Nasib ribuan calon mahasiswa di Indonesia salah satunya ditentukan melalui UTBK-SBMPTN. Tes masuk perguruan tinggi negeri ini menuai polemik serta memotret kejadian unik tiap tahunnya. Kecurangan yang dilakukan beberapa peserta UTBK sempat ramai diperbincangkan di berbagai media sosial serta berita nasional. Tidak hanya itu, salinan google drive yang memuat bukti kecurangan pun dapat dengan mudah kita dapatkan. Ketua Lembaga Tes Masuk Perguruan Tinggi (LTMPT) Pusat, Mochamad Ashari membenarkan bahwa terdapat pula kecurangan dalam bentuk praktik perjokian yang dilakukan oleh peserta. Namun, segala bentuk kecurangan akan diproses secara verbal dan tertulis serta dilaporkan pada pihak berwajib (JawaPos.com, 23/05/2022).
Ketika membahas mengenai kecurangan, sepertinya sudah tidak asing lagi dan menjadi langganan di negeri ini. Lain halnya dengan calon mahasiswa, para pejabat negara pun kerap melakukannya. Korupsi dan penggelapan dana merupakan contoh kongkrit yang dapat kita lihat sampai saat ini. Dalam kacamata Akuntansi, Donald R Cressey mengemukakan bahwa penyebab kecurangan (fraud) tidak lain karena tiga alasan yang mendasarinya. Hal ini dikenal dengan teori Fraud Triangle atau segitiga Fraud. Pertama, kecurangan terjadi karena adanya tekanan dari dalam diri ataupun lingkungan. Kedua, adanya kesempatan atau peluang untuk melakukan tindakan kecurangan. Kemudian yang ketiga, setiap pelaku kecurangan pasti memberikan alasan sebagai bentuk pembelaan. Ketiga hal tersebut memberikan pencerahan bahwa kecurangan terjadi berdasarkan tahapan atau pola yang sama. Calon mahasiswa pastinya menginginkan Perguruan Tinggi Negeri (PTN) sebagai tempat menimba ilmu setelah melalui sekolah menengah, tentu saja tujuan ini menjadi urgensi tersendiri bagi mereka hingga menghalalkan cara-cara yang melanggar hukum.

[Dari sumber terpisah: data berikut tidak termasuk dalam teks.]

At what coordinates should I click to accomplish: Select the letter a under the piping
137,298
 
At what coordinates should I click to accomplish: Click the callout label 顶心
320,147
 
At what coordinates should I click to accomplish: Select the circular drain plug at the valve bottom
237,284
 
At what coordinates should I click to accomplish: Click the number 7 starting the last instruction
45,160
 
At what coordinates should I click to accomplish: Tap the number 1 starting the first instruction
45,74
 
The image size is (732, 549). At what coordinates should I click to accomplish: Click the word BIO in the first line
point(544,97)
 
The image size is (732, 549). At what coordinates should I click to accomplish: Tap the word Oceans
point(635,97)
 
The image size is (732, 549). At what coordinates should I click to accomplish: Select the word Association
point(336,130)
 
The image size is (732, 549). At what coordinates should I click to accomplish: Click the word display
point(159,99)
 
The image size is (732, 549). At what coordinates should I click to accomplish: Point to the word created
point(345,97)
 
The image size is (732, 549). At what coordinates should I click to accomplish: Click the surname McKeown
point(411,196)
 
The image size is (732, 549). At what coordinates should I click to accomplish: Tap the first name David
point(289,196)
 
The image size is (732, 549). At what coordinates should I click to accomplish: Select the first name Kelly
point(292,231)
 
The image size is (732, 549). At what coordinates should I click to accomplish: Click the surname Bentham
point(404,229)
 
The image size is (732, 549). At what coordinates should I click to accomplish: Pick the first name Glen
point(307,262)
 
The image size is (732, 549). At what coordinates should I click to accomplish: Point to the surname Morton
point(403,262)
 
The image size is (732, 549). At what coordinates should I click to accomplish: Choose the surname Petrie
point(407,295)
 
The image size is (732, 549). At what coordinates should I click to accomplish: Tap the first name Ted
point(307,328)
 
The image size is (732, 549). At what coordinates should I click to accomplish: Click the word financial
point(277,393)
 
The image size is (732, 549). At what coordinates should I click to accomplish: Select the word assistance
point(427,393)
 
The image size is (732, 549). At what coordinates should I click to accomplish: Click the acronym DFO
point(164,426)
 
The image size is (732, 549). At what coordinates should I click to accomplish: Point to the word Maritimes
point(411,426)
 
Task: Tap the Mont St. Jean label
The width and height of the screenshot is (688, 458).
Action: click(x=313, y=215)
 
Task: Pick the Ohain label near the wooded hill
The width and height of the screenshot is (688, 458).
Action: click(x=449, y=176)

Sebenarnya delik kecurangan sudah ada sejak dulu dan menjadi budaya hingga saat ini. Pada hakikatnya, budaya tidak terbatas pada adat-istiadat saja, namun kebiasaan yang terus-menerus dilakukan oleh manusia yang sifatnya turun-temurun, contohnya bentuk kecurangan pada bidang pendidikan. Hal ini melekat pada aktivitas sehari-hari terutama seorang pembelajar. Banyak dari mereka didoktrin untuk mendapat nilai yang memuaskan, berprestasi, dan mendapat peringkat. Situasi semacam inilah yang membuat mereka tertekan sehingga berani untuk melakukan tindakan yang tidak terpuji. Menyontek ketika ujian, membeli kunci jawaban, ataupun joki tugas merupakan contoh kongkrit dari banyaknya tindak kecurangan yang membudaya. Tidak kaget bahwa setiap tahunnya selalu mendapat kabar bahwa ada saja siswa yang melakukan kecurangan. Sebenarnya negeri ini tidak kurang orang yang berpendidikan dan berwawasan luas, namun satu yang penting, kejujuran tetaplah yang utama. Manusia sebagai makhluk yang diberi akal budi, sudah sepatutnya bisa membedakan mana yang baik dan buruk. Melestarikan budaya jujur tidak akan membuatmu rugi.